Pour des raisons que je m’explique mal - appelons cela de l’intuition expériencielle -, je ne vois pas du tout les choses comme vous.
A mon avis, l’avis du Conseil constitutionnel et la signature (probable) de Chirac* mettent un terme définitif à l’affaire CPE. Et je ne partage aucun des points de votre analyse. Vous écrivez : « Des entreprises, très vite, en proposeront à des jeunes à la recherche d’un emploi. » J’ajouterai, pour ma part que de très nombreux jeunes les accepteront. Ce qui aura pour effet de désamorcer définitivement la contestation, en la privant de réelle légitimité.
« Le premier changement est là. Il en induit un second, pour les syndicats, les partis de gauche, les manifestants. Jusqu’ici, leurs actions avaient un débouché potentiel : le retrait du texte, l’appel au président de la République. Une fois ce texte entré dans l’ordre juridique, la demande change de nature. »
Alors que moi, je pense qu’il n’y a plus de demande soutenable.
« La rue souhaite qu’une loi votée par le Parlement, déclarée constitutionnelle par le Conseil constitutionnel, promulguée par le président de la République, soit retirée de l’ordre juridique. »
La rue est quelque chose de très fluctuant, qui n’a pas vocation à s’inscrire dans la durée.
« Ceci rend très difficile la poursuite de l’action pour les syndicats. Ils appellent à manifester mardi. Soit. Il y aura du monde. »
Ce n’est pas sûr du tout. La protestation s’est soldée par un bide, le soufflé est en train de tomber. Et même s’il y a du monde, la plupart des manifestants seront d’ores et déjà résignés.
« Mais après ? Encore une nouvelle journée de manifestations, et encore, et encore... »
Non. Après, plus rien !
« Que restera-t-il, le moment venu, du CPE dans la mémoire des électeurs ? »
Rien !
« Dans quelle mesure et de quelle manière leur vote en sera-t-il influencé ? »
Dans aucune mesure et en aucune manière. En actualité plus qu’en tout autre domaine, un clou chasse l’autre avec une fancilité et une rapidité déconcertantes...
« Ponctuellement, immédiatement, et sans négliger une impopularité sans doute durable, le Premier ministre peut considérer qu’il a gagné la partie. »
C’est que la partie est terminée. Les supporters peuvent encore se colleter autour du stade, le score ne changera pas.

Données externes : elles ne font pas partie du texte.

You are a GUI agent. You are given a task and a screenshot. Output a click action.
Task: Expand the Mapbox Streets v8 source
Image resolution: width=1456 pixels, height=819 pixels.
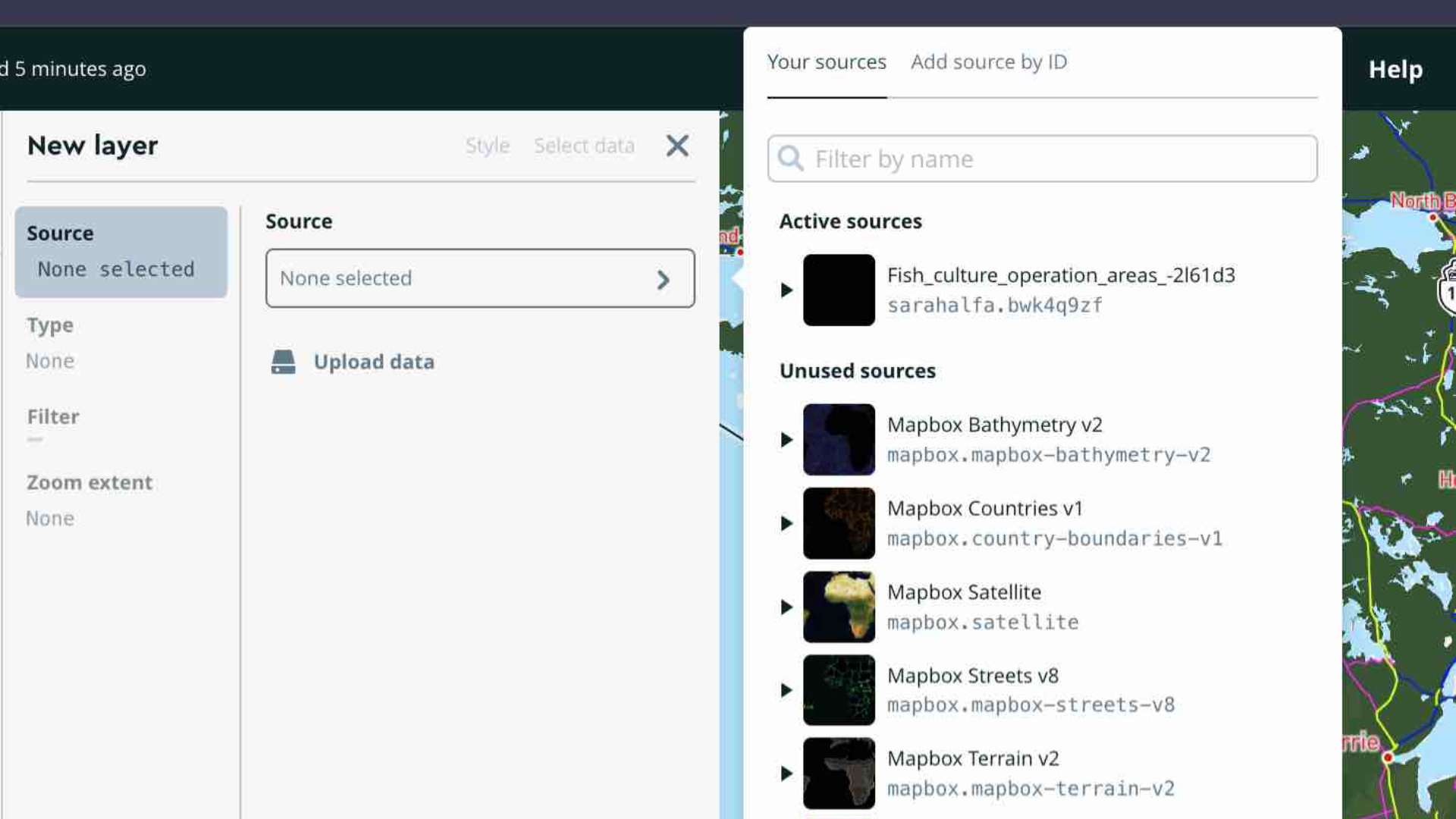(x=785, y=689)
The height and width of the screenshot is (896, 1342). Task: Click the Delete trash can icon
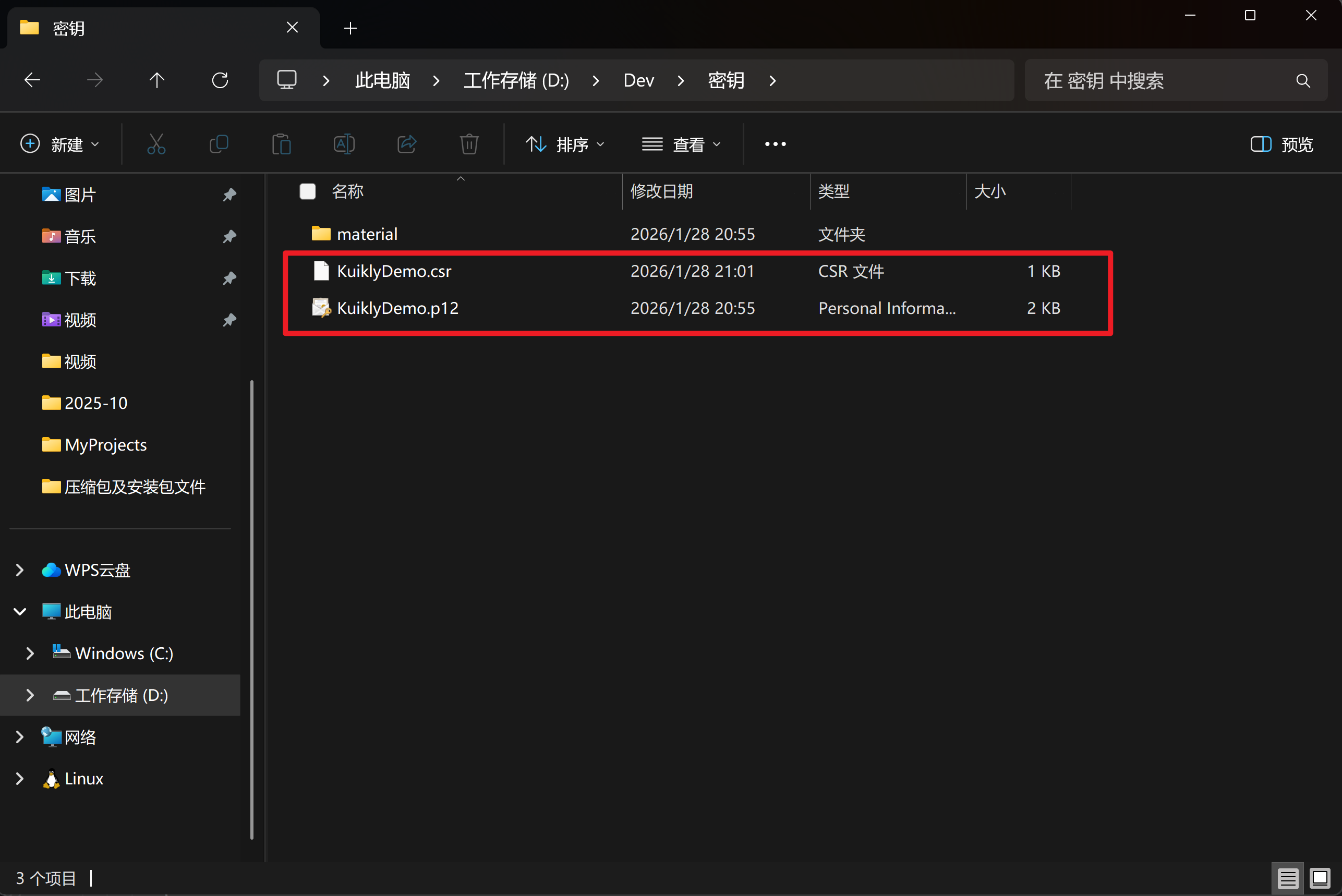pos(469,144)
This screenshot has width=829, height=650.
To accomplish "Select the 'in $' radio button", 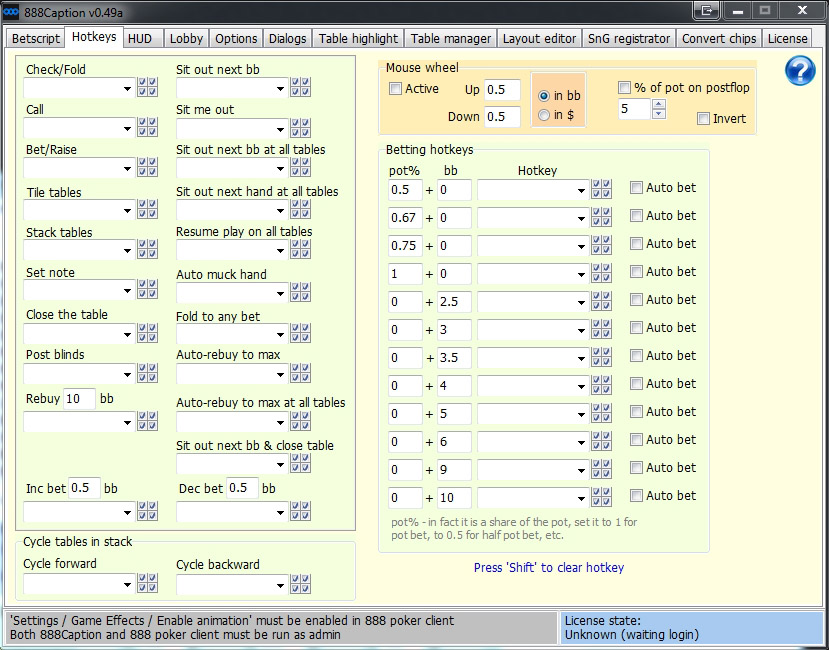I will 544,115.
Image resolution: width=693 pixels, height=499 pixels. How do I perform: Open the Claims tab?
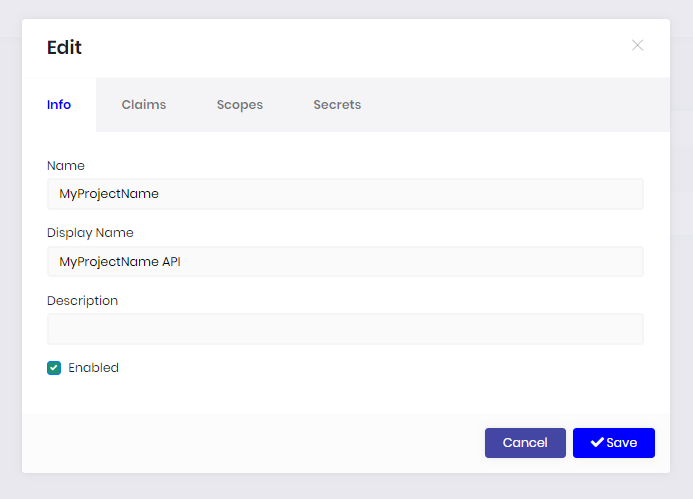pos(144,104)
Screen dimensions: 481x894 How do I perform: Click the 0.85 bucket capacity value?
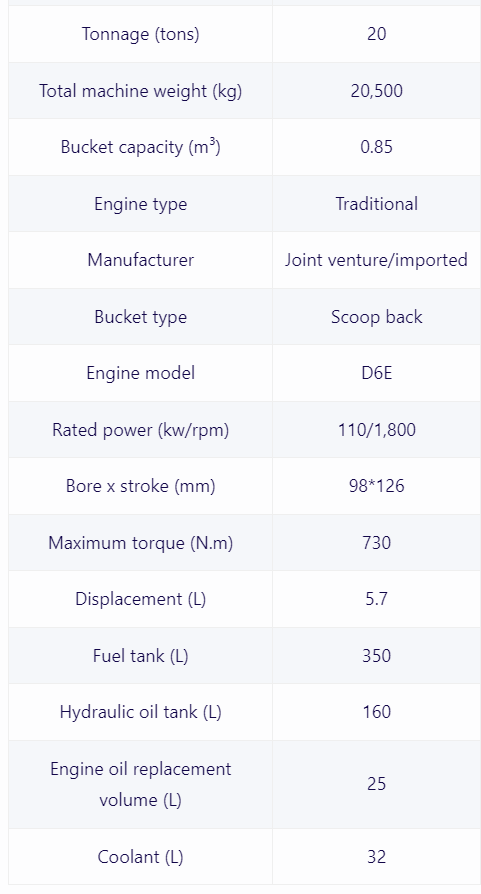pyautogui.click(x=376, y=147)
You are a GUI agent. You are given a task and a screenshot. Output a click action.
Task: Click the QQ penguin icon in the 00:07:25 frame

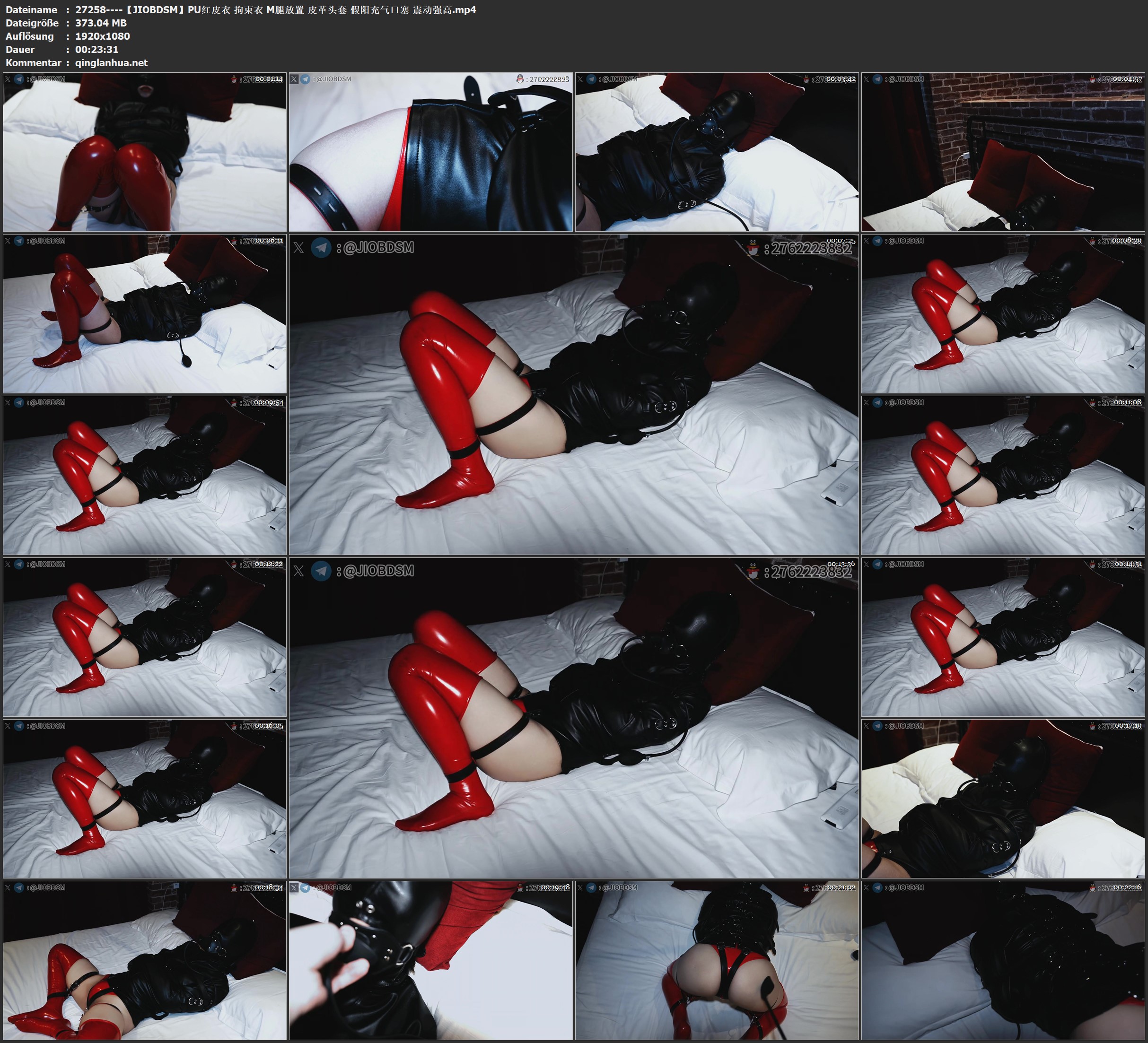tap(753, 249)
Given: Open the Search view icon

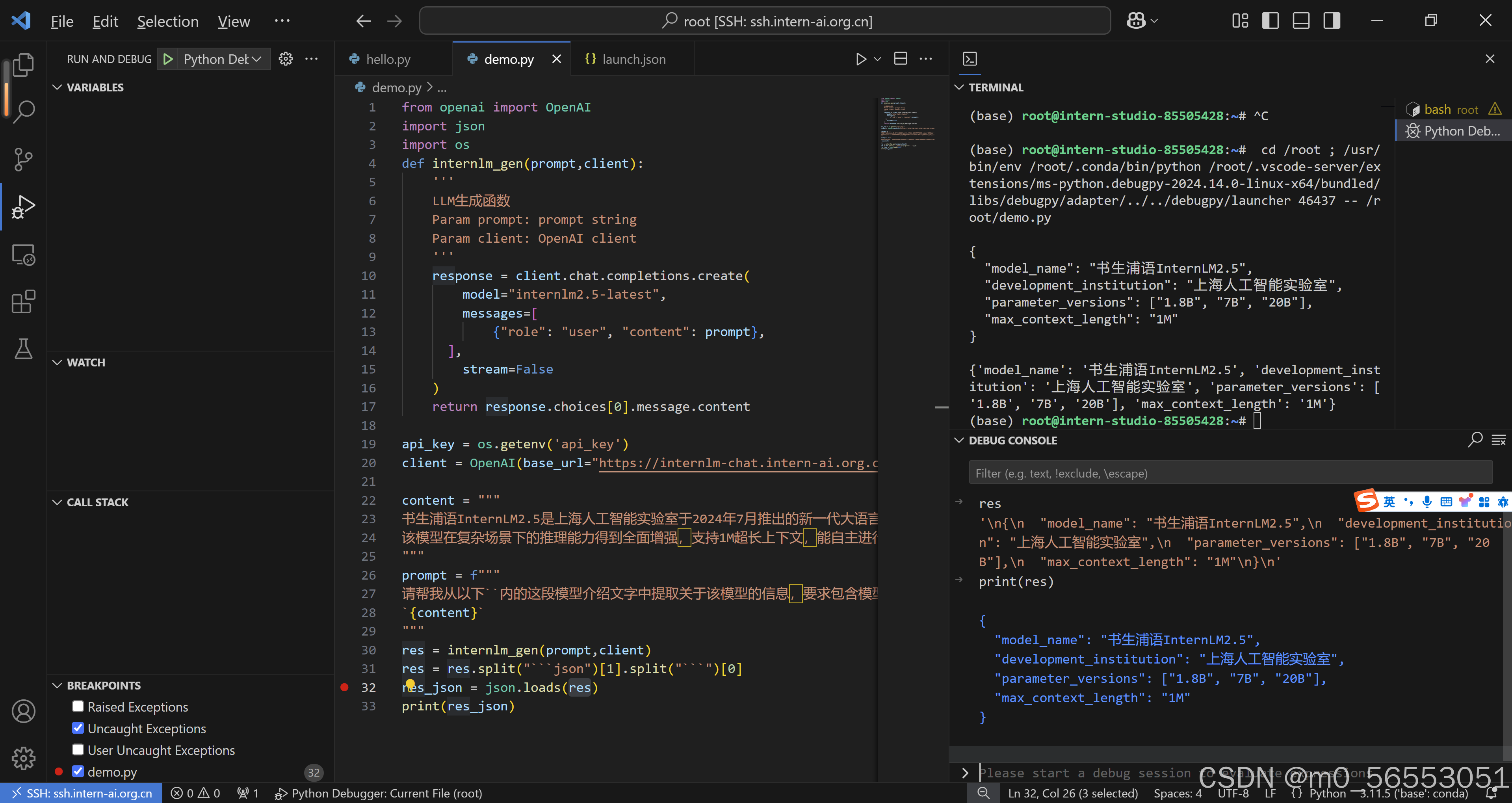Looking at the screenshot, I should coord(23,112).
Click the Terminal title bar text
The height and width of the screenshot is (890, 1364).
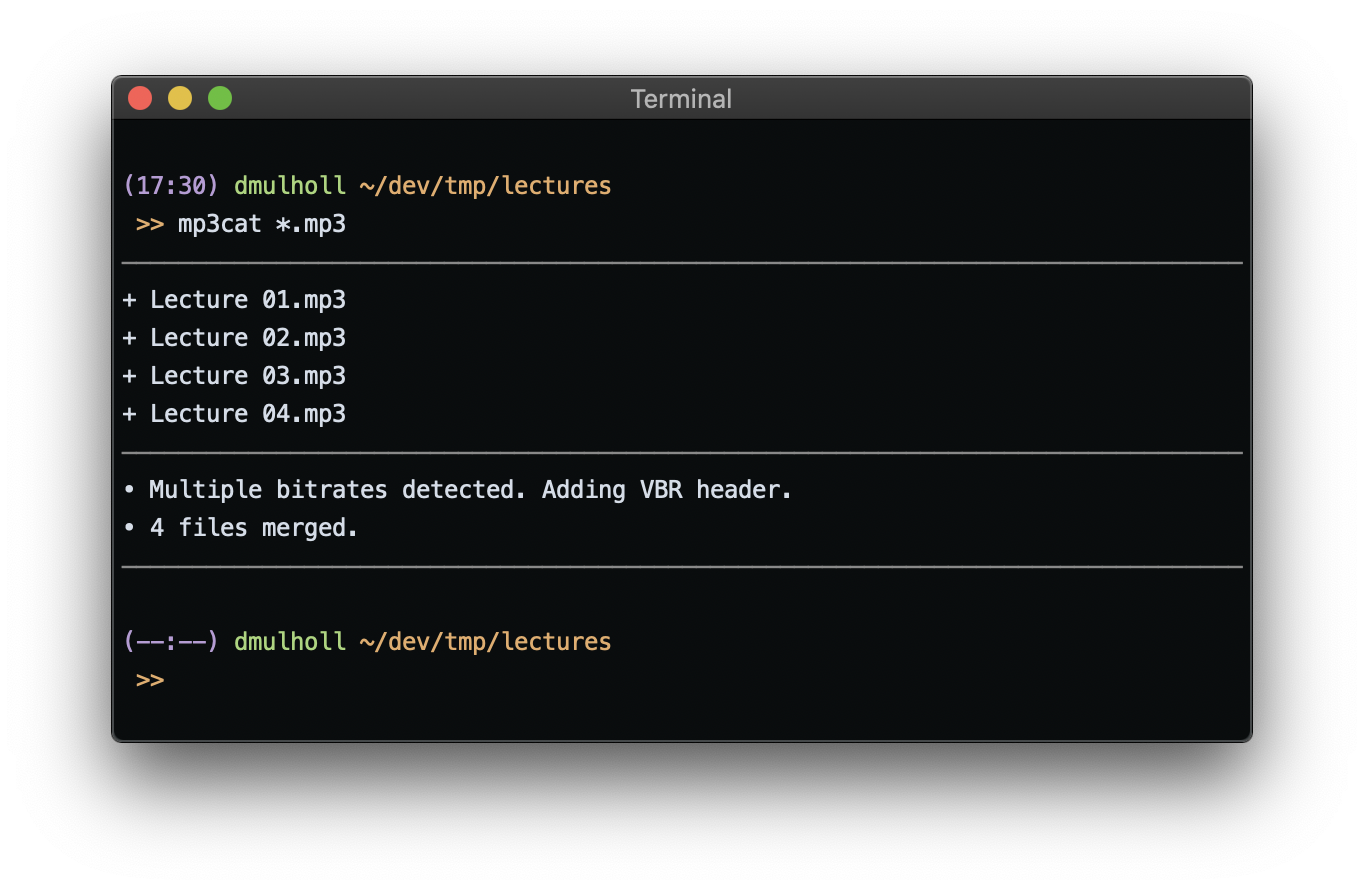(x=681, y=99)
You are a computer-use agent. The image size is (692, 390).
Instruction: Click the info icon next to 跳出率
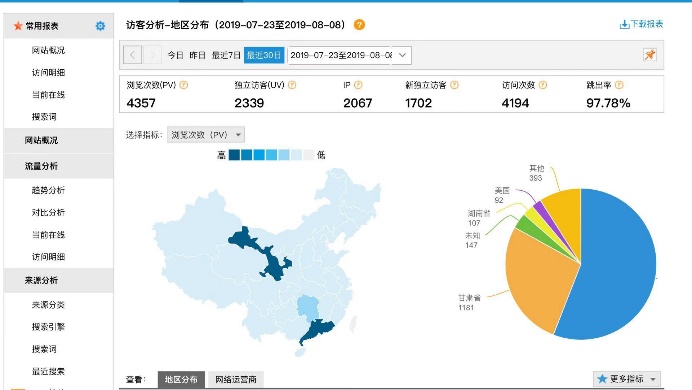[619, 85]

« Mi-janvier, il annonçait son projet de CPE. Fin mars, le projet est devenu réalité. L’objectif de Dominique de Villepin est double désormais. D’abord, enregistrer la signature du plus grand nombre de contrats première embauche possible. Ensuite, rétablir au plus vite l’ordre dans la société... »
L’ordre est d’ores et déjà rétabli, faute de désordonneurs.
« ...effacer et réduire les traces de la contestation. »
Ce n’est plus, désormais, qu’un travail de peintres et de vitriers.
« ...permettre aux étudiants qui le veulent de passer leurs examens. Pour tout cela, Dominique de Villepin a besoin de l’action résolue et décidée du ministre de l’Intérieur. »
Il n’y a besoin de personne ni d’aucune action pour entretenir une sérénité en voie de rétablissement spontané.
Je pense que notre différence de perception tient au fait que vous voyez des troupes résolues et disciplinées, là où je ne distingue que des militants syndicalistes déboussolés et des gamins superficiels.
Maintenant, il ne nous reste plus qu’à attendre la fin de la semaine prochaine, pour voir à qui de nous deux, les faits auront donné raison. Le niveau de participation aux manifs de mardi ne fournira, le cas échéant, qu’une indication à confirmer. Ou à infirmer...
* A moins que le vélléitaire du faubourg Saint-Honoré, avec cette abscense totale de vista politique qui n’est pas son moindre charme, ne se dégonfle in extremis. Eventuellement, pour se rendre à une autre de ces dévastatrices injonctions dont Mlle Fille semble avoir le secret...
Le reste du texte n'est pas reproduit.